Interestingly, increased expression of RAGE in CAD patients with DM was observed only in epicardial fat and not in other fat depots. This could suggest an important role of this tissue in potentiating the progression of CAD in diabetic subjects, although it is surprising, considering the classic role of visceral fat in diabetes. Increased level of RAGE is associated with the worst prognosis in patients with CV disease. Experimental studies15 show that RAGE is upregulated in key injuries to the heart, including ischemia-reperfusion injury, diabetes, and inflammation. Furthermore, in atherosclerosis, RAGE influences leukocyte recruitment into the intima to a great extent. In both diabetic and nondiabetic models of atherosclerosis, the role of RAGE has been well established. Increased mRNA expression of RAGE was found in streptozotocin-induced diabetic apoE–/– mice. This was accompanied by the progression of atherosclerotic lesions and sustainment of proinflammatory and prothrombotic pathways. In contrast, the knockout of RAGE was associated with reduction of atherosclerotic plaque, decreased accumulation of immune cells, and attenuated expression of inflammatory cytokines in apoE–/– mice. Similar effects were obtained after pharmacologic inhibition with anti-RAGE antibodies.16

Another interesting observation presented by Haberka et al4 is that none of the adipose tissue mRNA expression levels correlated with circulating plasma protein levels. This emphasizes that in humans, a level of plasma inflammatory biomarkers might not reflect a local inflammation sufficiently well. Given the lack of a clear separation barrier between the epicardial fat and myocardium and, further, common vascularization from the coronary artery, the local interaction between these two tissues may be more important than suspected.

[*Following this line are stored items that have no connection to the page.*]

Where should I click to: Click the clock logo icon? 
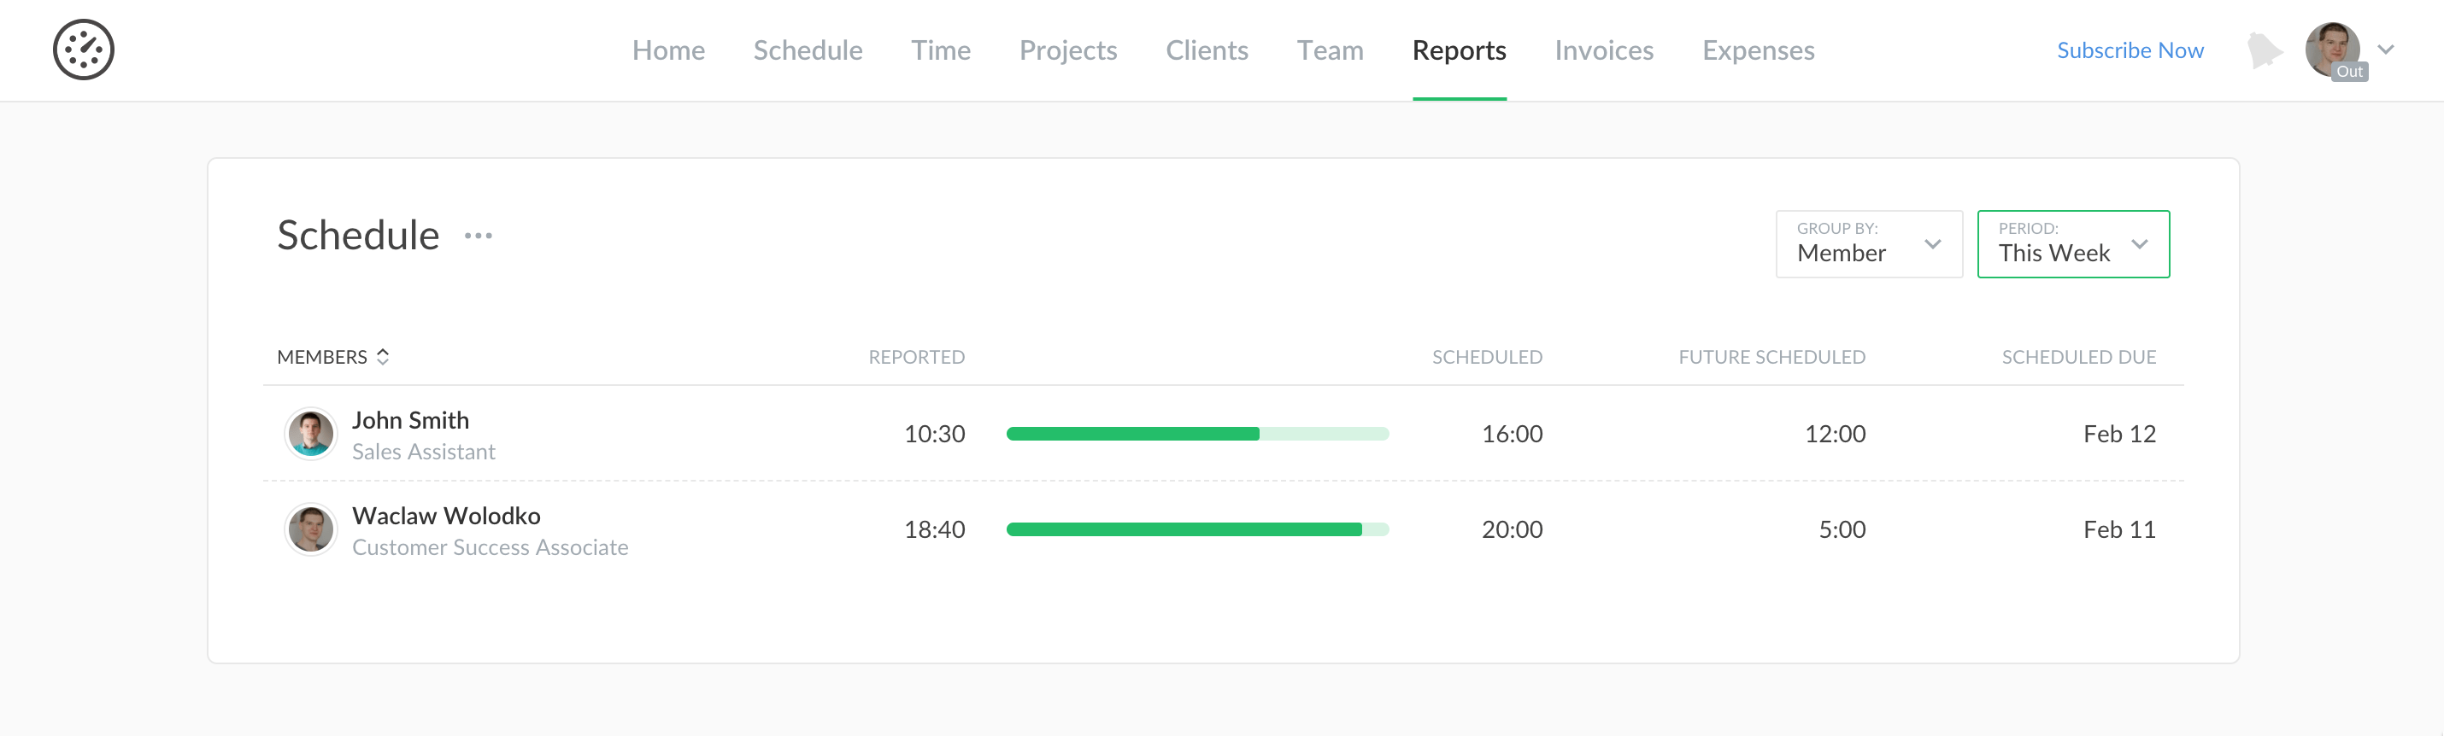coord(83,49)
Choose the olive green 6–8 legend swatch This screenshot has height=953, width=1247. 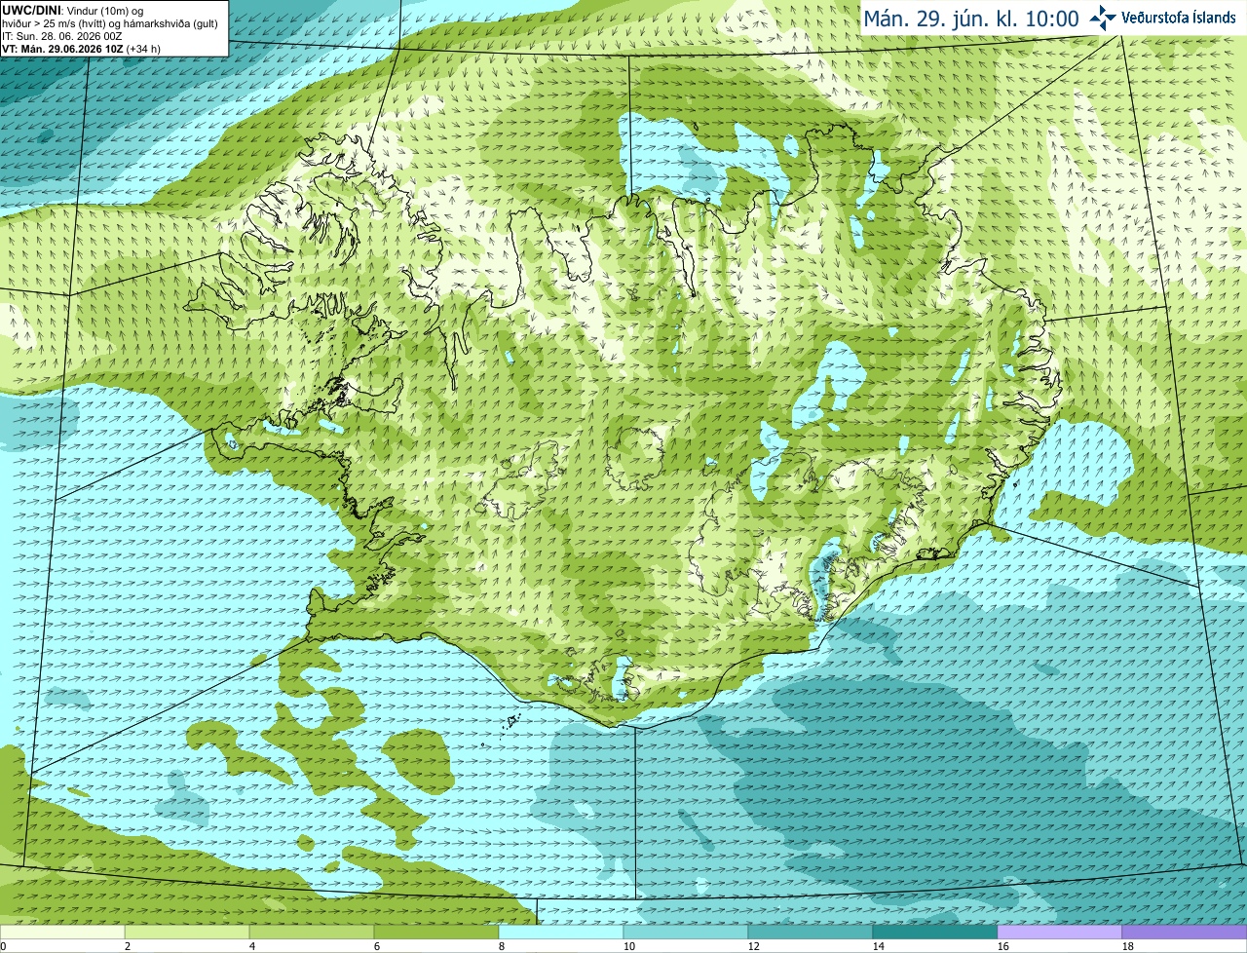(x=437, y=933)
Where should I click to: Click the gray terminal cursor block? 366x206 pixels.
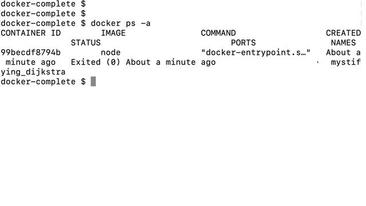93,81
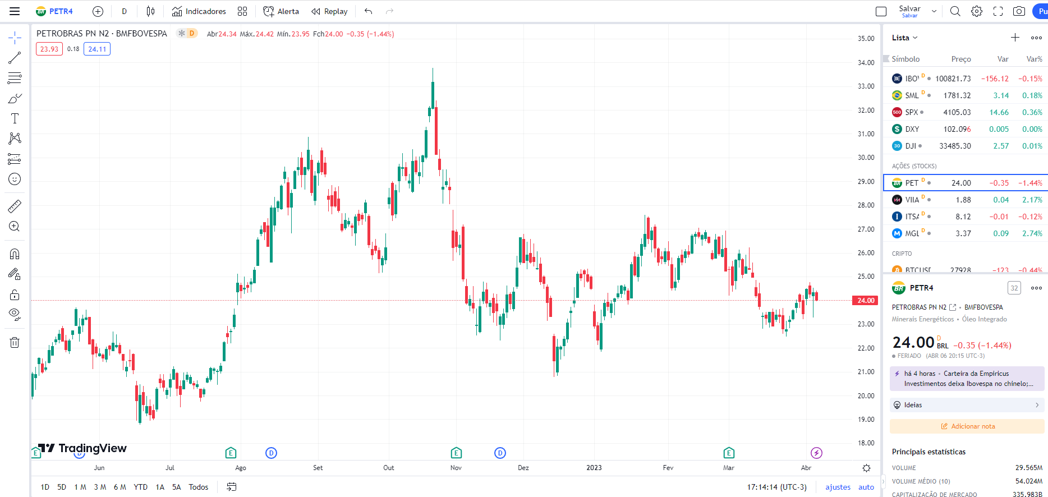Expand the Lista watchlist dropdown

coord(904,38)
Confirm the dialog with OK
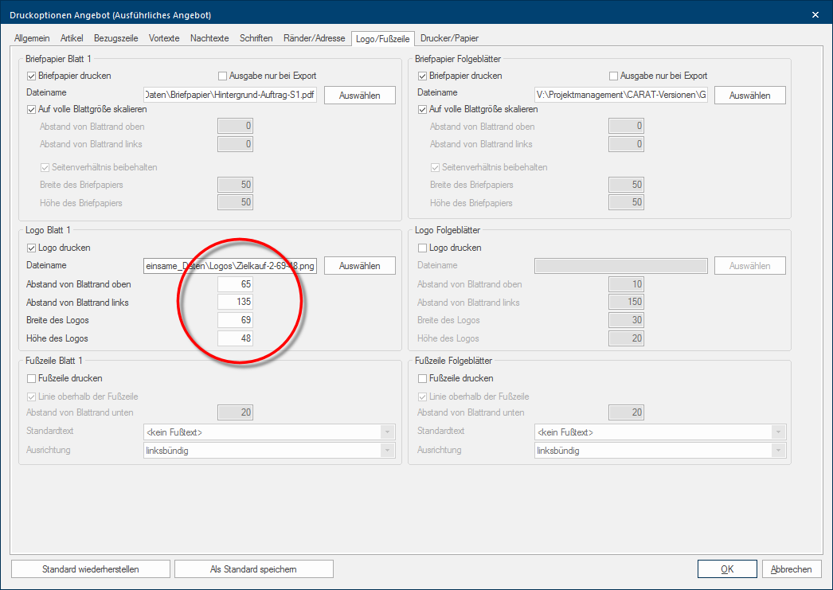Viewport: 833px width, 590px height. coord(726,569)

Taken together, the blockade of ligand–RAGE axis and/or exogenous FGF21 therapy could be a useful therapeutic approach, particularly for patients with DM. However, these findings raise further questions. Do the changes in gene expression levels correlate with their products in epicardial fat? And more importantly: do these changes in expression carry clinical significance for prognosis? To answer these, larger populations need to be studied, but it is essential to consider future therapeutic targeting of these processes.